Die Innenstadt wird währenddessen weiter forciert vergemütlicht, hier im Beispiel der Markt auf dem Gerhart-Hauptmann-Platz, kurz vor der Eröffnung.

Der noch geschlossene Weihnachtsmarkt auf dem Gerhart-Hauptmann-Platz

Die großmütterliche Uhr im Bild mit doppeltem Festverdeutlichungssternchen als Möglichkeit der Traulichkeitskonzentration im Dingsymbol. An allen Bretterbuden klemmt derartiges. Eiche rustikal mit Märchenelementen, dunkles Holz, Vergangenheit, Wald, Bäuerliches, Vorindustrielles, Handwerkliches. Zeug aus einer Zeit, als das Wünschen noch geholfen hat.

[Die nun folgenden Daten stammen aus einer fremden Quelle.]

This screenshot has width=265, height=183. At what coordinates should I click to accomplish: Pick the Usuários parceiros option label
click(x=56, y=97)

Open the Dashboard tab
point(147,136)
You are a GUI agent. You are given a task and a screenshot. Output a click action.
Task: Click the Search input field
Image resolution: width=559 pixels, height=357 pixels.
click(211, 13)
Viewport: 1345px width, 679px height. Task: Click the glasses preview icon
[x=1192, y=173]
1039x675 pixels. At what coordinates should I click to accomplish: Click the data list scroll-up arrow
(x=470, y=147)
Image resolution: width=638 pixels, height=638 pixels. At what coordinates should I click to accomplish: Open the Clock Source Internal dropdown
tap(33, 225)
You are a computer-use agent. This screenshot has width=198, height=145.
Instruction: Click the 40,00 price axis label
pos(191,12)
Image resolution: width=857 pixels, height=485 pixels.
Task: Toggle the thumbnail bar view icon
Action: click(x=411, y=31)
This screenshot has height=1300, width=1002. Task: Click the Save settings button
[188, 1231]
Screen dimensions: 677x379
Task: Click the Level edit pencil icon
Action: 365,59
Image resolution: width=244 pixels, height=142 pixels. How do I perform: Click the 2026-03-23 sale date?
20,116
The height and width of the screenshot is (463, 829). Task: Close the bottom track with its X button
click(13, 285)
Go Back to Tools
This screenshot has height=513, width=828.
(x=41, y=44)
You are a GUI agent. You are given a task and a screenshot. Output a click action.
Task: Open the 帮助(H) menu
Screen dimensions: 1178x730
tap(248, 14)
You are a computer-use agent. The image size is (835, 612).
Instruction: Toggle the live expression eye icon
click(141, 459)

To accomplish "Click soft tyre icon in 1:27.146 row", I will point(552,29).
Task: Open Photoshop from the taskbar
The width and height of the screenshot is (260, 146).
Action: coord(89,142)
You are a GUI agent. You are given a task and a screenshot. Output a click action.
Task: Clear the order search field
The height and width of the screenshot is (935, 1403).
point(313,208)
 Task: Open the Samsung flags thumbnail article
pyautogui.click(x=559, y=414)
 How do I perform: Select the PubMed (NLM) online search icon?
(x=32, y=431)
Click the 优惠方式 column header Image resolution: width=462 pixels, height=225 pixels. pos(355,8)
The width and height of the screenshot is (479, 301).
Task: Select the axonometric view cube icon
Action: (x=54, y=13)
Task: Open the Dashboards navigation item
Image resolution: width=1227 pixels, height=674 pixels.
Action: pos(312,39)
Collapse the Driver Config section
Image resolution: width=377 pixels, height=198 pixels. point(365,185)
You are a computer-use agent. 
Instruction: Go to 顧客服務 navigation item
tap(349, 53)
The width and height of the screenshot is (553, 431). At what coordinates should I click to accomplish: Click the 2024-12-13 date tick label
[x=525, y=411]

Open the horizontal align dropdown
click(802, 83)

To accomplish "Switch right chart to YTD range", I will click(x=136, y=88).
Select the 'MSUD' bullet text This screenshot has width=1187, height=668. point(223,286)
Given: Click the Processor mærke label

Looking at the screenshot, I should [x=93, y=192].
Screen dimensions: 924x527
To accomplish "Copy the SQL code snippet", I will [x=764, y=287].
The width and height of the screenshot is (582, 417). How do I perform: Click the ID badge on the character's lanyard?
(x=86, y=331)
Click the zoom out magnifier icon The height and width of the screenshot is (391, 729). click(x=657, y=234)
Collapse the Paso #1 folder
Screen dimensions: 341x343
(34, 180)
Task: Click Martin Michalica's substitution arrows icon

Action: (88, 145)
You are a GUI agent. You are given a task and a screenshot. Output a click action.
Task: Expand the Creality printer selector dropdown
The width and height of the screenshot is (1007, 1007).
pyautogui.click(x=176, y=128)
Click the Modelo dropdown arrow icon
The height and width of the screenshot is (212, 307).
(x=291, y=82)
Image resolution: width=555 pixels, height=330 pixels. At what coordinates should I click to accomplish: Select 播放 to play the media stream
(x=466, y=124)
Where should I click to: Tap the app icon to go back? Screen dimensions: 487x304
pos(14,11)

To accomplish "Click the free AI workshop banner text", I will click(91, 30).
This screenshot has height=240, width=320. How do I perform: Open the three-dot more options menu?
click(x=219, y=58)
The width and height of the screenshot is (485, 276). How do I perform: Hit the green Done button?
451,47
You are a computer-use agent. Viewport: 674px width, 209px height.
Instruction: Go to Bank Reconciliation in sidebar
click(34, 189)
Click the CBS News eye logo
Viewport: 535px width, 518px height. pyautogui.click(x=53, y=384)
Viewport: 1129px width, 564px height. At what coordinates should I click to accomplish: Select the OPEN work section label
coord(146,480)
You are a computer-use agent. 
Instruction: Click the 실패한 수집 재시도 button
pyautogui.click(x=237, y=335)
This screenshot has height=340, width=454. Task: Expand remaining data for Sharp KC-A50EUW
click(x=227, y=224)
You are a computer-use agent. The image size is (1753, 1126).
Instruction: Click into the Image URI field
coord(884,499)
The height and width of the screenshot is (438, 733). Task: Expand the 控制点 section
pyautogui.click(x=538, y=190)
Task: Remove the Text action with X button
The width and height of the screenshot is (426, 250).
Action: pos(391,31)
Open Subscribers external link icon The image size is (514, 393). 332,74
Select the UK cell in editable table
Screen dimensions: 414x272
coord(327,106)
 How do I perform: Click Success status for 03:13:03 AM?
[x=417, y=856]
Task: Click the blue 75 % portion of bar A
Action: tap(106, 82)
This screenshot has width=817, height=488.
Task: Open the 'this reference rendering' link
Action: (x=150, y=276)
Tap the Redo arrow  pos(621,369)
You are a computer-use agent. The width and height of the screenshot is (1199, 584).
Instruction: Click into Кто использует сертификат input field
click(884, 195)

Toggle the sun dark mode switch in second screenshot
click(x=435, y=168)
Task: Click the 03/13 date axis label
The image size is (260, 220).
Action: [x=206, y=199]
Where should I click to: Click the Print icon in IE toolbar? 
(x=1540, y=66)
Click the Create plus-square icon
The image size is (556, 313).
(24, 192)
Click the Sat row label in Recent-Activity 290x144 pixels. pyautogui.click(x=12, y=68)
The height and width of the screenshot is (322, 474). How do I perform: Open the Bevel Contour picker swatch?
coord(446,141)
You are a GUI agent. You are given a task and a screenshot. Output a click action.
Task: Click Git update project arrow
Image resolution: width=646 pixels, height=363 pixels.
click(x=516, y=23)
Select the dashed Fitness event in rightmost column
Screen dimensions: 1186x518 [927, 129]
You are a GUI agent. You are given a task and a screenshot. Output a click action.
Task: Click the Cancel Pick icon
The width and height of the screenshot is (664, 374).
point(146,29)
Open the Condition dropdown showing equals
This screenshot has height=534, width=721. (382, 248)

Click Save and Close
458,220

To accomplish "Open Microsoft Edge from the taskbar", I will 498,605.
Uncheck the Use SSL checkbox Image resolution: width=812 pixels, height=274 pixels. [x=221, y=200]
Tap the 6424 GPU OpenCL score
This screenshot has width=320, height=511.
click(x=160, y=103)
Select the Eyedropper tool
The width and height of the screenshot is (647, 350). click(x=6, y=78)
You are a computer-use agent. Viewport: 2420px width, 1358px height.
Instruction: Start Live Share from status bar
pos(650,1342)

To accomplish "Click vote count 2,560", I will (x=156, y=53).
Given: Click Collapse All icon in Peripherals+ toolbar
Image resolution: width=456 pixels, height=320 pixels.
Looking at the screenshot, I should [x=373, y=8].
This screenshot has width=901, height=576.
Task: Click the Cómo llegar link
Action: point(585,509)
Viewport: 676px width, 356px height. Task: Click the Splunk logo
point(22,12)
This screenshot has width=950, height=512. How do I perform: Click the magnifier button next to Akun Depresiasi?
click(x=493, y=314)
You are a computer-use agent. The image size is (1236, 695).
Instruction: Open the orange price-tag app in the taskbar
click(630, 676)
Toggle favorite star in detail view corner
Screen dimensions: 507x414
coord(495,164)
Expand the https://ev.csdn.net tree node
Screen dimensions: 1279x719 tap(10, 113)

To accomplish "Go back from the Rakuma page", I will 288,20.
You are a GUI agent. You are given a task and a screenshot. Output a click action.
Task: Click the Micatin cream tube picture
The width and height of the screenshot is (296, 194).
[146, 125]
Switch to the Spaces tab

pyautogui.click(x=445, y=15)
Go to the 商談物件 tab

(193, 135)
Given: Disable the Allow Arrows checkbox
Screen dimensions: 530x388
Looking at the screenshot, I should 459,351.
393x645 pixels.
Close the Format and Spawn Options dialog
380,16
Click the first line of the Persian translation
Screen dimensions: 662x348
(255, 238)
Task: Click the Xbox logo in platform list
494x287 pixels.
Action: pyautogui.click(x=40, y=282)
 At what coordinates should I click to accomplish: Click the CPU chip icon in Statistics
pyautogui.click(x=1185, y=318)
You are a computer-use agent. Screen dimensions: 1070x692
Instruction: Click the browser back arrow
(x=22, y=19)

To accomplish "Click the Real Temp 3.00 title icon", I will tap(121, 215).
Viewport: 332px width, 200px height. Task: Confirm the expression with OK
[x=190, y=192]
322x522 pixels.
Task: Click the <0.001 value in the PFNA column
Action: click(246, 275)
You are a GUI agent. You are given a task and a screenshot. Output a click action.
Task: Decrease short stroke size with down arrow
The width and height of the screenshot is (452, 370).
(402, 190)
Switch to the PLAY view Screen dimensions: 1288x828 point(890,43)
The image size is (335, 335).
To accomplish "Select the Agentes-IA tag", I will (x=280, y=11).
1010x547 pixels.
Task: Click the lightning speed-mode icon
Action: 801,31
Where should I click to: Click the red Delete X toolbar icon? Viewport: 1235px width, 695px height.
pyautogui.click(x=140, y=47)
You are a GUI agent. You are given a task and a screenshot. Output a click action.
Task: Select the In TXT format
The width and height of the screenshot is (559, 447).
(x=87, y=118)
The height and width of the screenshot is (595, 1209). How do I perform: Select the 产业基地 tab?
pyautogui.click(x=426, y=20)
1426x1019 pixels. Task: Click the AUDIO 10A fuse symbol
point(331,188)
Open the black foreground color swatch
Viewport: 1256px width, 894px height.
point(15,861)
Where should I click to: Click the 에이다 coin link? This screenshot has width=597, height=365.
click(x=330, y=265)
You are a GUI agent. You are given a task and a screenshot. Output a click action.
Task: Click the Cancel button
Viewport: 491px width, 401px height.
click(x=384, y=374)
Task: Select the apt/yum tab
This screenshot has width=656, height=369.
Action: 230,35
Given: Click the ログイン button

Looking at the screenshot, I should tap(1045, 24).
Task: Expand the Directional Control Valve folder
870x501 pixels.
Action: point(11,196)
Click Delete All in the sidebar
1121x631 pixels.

Zwischen zwei großen Tannen in Kübeln das Wort „Winterwald“ geklemmt, ach schön, Illusion fast perfekt, nach dem dritten Glühwein spätestens.

Wenn man die Symbole von den Buden herunternimmt und nebeneinander aufreiht, ergeben sie abgelesen gewiss ein Volkslied. Im Grunde klemmt da das komplette Lyrikvokabular der damals so reich und schön vertonten Epoche, und von der Straße her ein Posthorn klingt.

Na, wenn es denn hilft. Man muss doch in Stimmung kommen. Sagt man.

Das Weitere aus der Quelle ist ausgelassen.